Duisburg. . Er ist beim MSV Duisburg eine Ikone, er gilt als bescheidender und sympathischer Mensch: Bernard „Enatz“ Dietz. Ein Bergmanns-Sohn, der im Zebra-Trikot den Bayern mit Beckenbauer, Maier und Müller Respekt einflößte - und später nicht wusste, ob er den Kaiser duzen darf. Nun wird er 65 Jahre alt.
Bernard Dietz steht ungern im Mittelpunkt, aber er ist ein Mann mit einem großen Herzen für den Fußball, und wenn es ihn packt und er ins Reden kommt, dann staunt man, was für ein großer Geschichten-Erzähler er sein kann.

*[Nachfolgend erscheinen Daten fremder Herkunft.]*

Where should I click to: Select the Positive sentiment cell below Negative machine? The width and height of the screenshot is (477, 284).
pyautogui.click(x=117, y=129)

Bernard Dietz erzählt dann gern aus seiner Welt. Seine Welt ist der Fußball, ein Fußball, der untergegangen ist und den man heute gerne verklärt, weil noch nicht so viel Geld im Spiel war, weil die Stars noch nicht so abgeschirmt waren und weil sich vor den Kabinen die Berater noch nicht die Klinke in die Hand gegeben haben.

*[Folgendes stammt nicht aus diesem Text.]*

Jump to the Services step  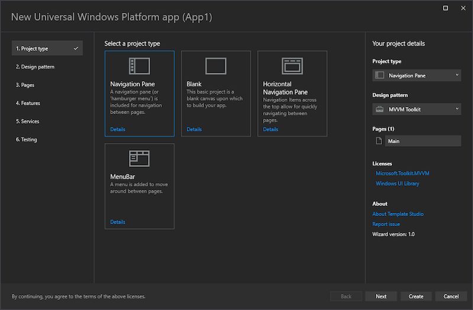[28, 121]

Seine Welt, und das passt zu diesem Mann, der am 22. März 65 Jahre alt wird, war immer der MSV Duisburg. Eine überschaubare Welt, eine bodenständige, eine, in der man kämpfen musste. Statistiker haben heraus gefunden, dass kein anderer Bundesligaspieler so viele Niederlagen kassiert hat wie Dietz. Der hört sich das an, ohne eine Spur von Groll: „Wir haben eben immer gegen den Abstieg gespielt.“
„Franz“ oder „Herr Beckenbauer“?
Dietz und der MSV. Um es mit Udo Lindenberg zu sagen: ein Paar wie Blitz und Donner. Bernard Dietz ist in Bockum-Hövel geboren, am Rande des Ruhrgebiets. Er hat zwölf Jahre lang für Duisburg gespielt, danach noch fünf für Schalke, er war als Schalker beim 6:6 gegen Bayern München dabei, als der Stern von Olaf Thon aufging, und doch ist er anfangs nach seinem Wechsel in Gedanken oft an Gelsenkirchen vorbei gefahren, Richtung Duisburg. Die Schalker Fans, sagt er, hätten ihm das verziehen: „Ich war ja einer von ihnen“, sagt Dietz und meint: einer wie sie, einer zum Anfassen.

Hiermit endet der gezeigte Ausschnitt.